Cornflowers in a cutting garden

Get Ready To Plant! Planting can begin after the last frost date in your zone area. Even though plants will be available for sale before then, don’t be seduced into buying too early—unless you have your own greenhouse—or else late frosts could wipe out your investment! When shopping for your cutting-garden plants, be sure to read the plant tags to learn about the plant’s size at maturity and care requirements. Before you plant, mix a granular, slow-release fertilizer into the soil. Many complete organic fertilizers, by nature, are slow release, so these are always an option. This will give plants a consistent boost of nutrition throughout their growing season. During peak production time, apply periodic doses of diluted liquid fertilizer to heavy blooming plants, such as an organic product like seaweed extract. When plants are a few inches tall, spread a two- to three-inch layer of mulch around the plants. You can use straw, chopped leaves, or even shredded newspaper to keep down weeds and retain moisture in the soil. Water regularly, especially when the plants are young and their roots are still shallow. When blooming begins, encourage production and keep plants blooming throughout the summer by picking the flowers regularly. Deadhead to remove faded blossoms so they won’t form seeds, which will slow down flower production. As you deadhead or pick the flowers, check for insects, such as aphids, that may be beginning to infest the plants. When production slows and plants stop flowering, pull them, cultivate the bed, and replant with new seedlings. For example, while pansies provide early summer color, they won't bloom once summer days get too hot. Replace them then with marigolds or zinnias.

Everlasting Flowers in a Cutting Garden

Harvesting and Preserving Your Cut Flowers
  • Harvest garden flowers during the coolest time of day—early morning or late evening.
  • Remove lower foliage that would remain underwater in the vase or container.

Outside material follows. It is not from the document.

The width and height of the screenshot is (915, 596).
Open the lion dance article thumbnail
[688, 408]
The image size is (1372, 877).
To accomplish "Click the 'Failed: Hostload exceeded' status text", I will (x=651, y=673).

  • Cut stems with a sharp instrument, making the cuts underwater if possible. This prevents air bubbles from 'clogging' the stems.

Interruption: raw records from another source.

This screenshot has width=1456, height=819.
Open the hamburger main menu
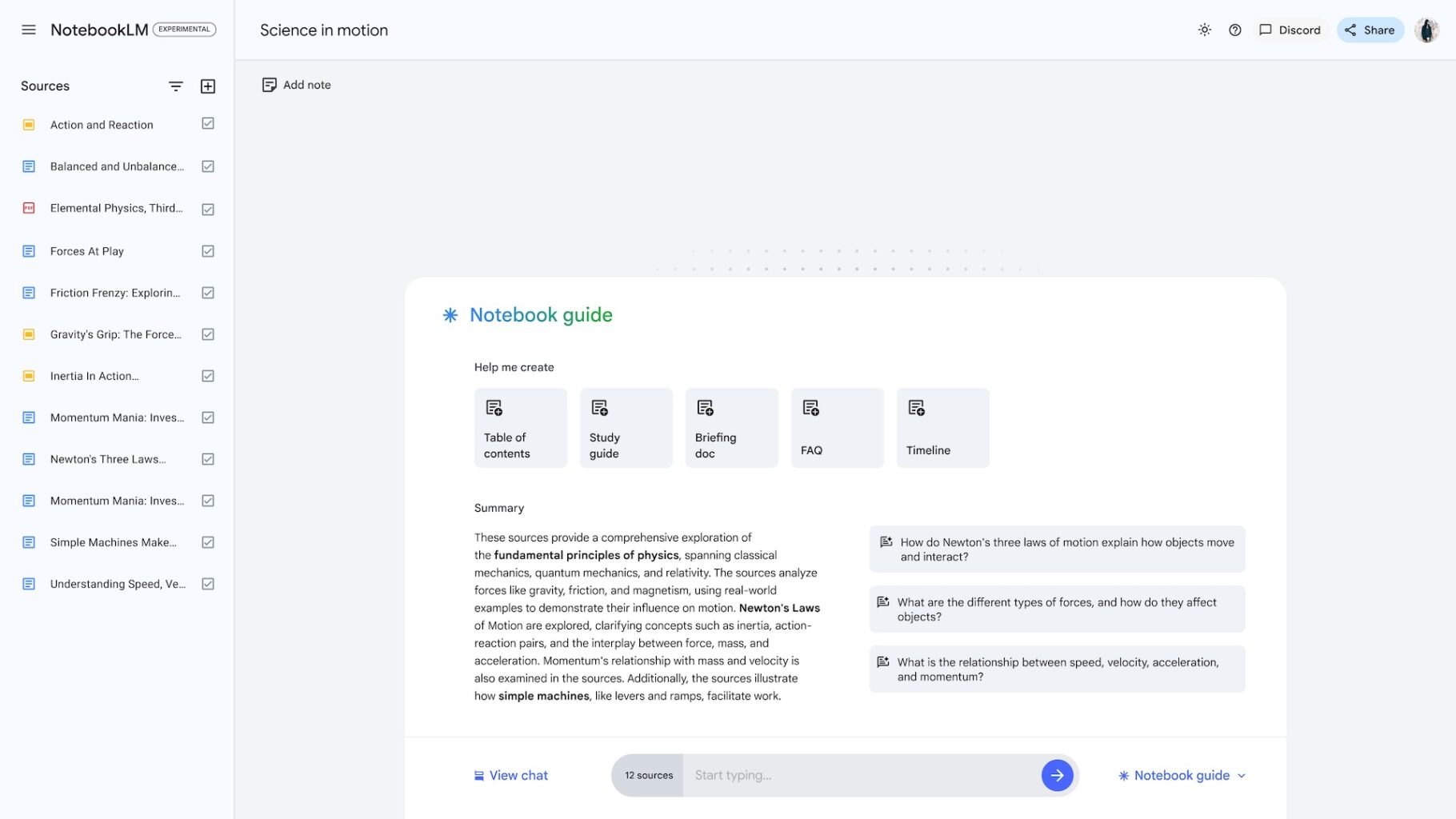[x=29, y=30]
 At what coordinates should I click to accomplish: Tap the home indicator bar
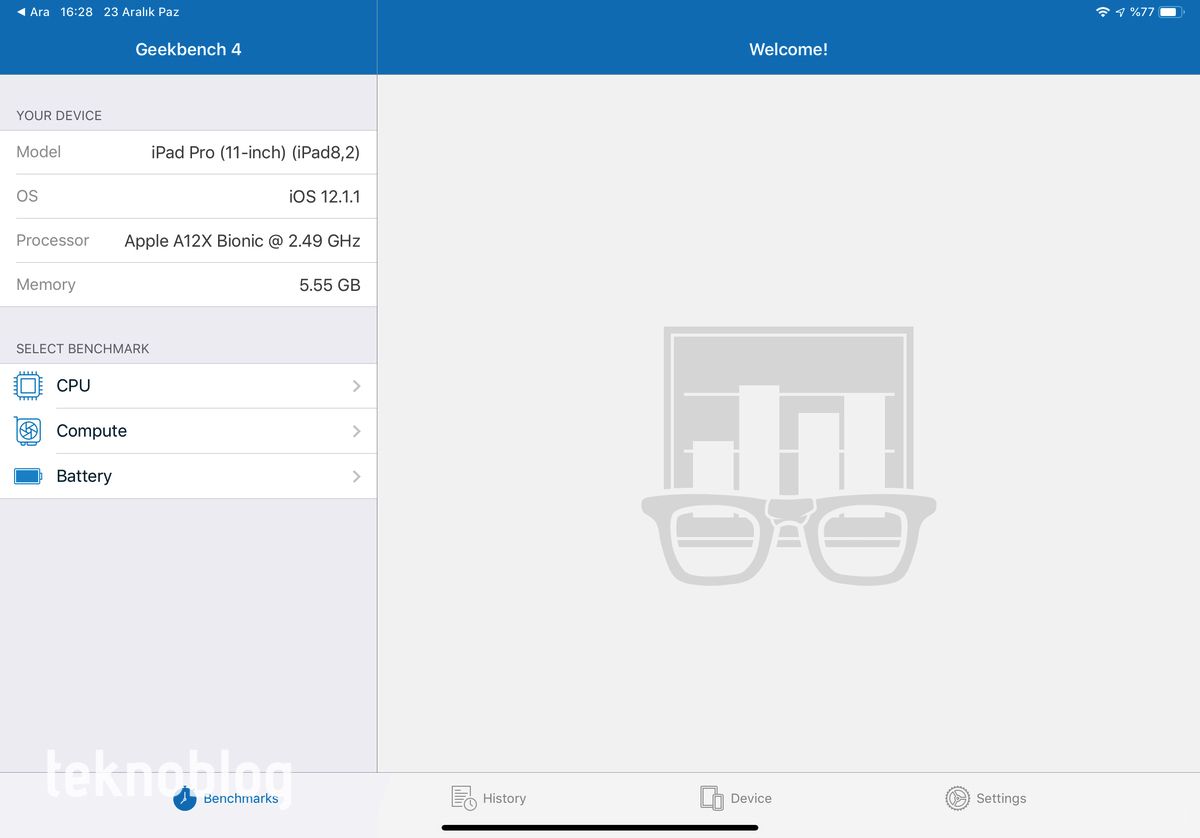click(600, 827)
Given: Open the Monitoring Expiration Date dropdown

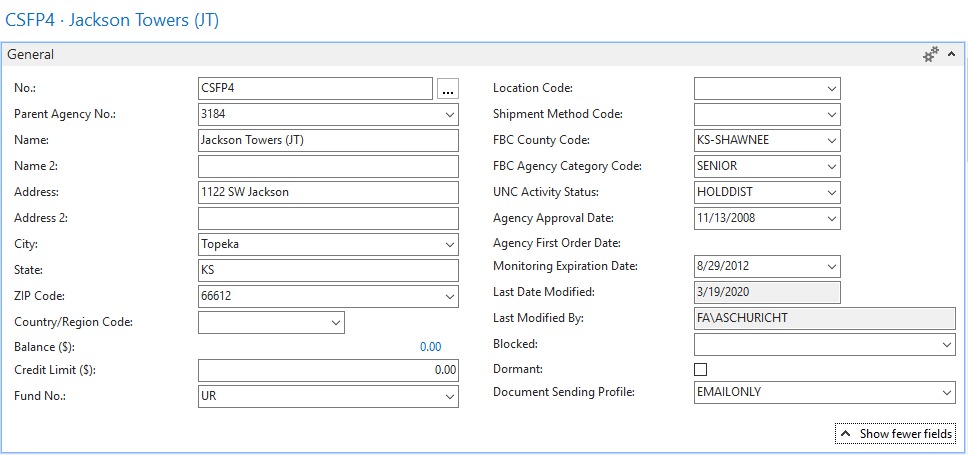Looking at the screenshot, I should [831, 267].
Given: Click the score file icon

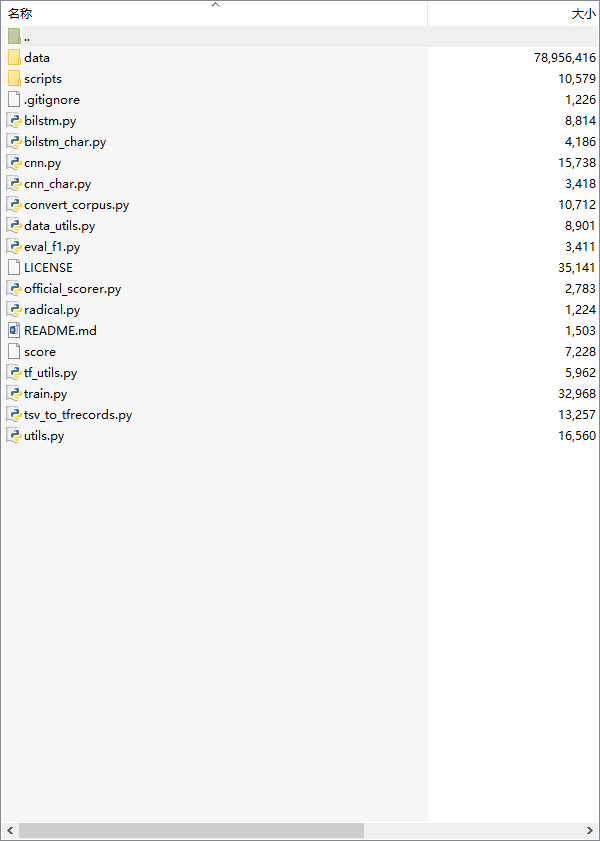Looking at the screenshot, I should pyautogui.click(x=14, y=352).

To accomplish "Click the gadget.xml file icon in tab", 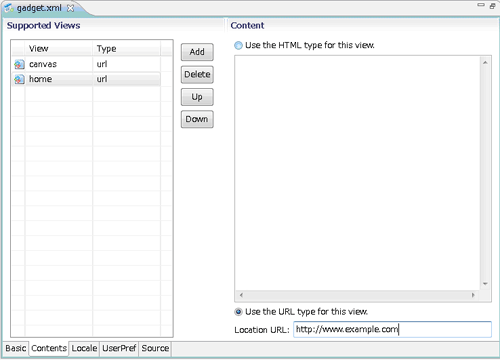I will tap(9, 8).
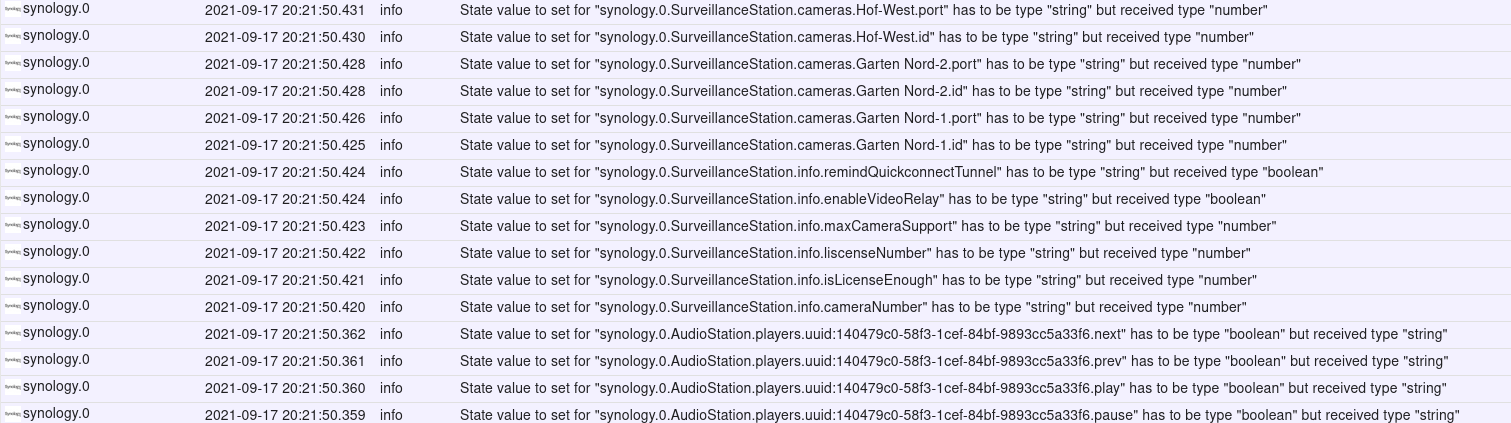Click the synology icon in the players .pause row
Viewport: 1511px width, 423px height.
tap(12, 414)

  • Place the flowers in clean containers of lukewarm water (room temperature up to 100 degrees F.) Add a floral preservative to provide nutrients and to prevent bacterial growth.
  • Always keep cut foliage and flowers in water while making your arrangement. This will prevent wilt due to the loss of water through transpiration.
  • Use clean containers that have been filled with preservative water.
  • After each use, clean storage containers, vases, liners, and needle point holders with a soapy Clorox7 solution to kill all bacteria.
The rewards of your cutting garden will be many. Not only will you have a variety of beautiful flowers to decorate your home throughout the season, you’ll have plenty to share with your friends, neighbors and to donate to your church.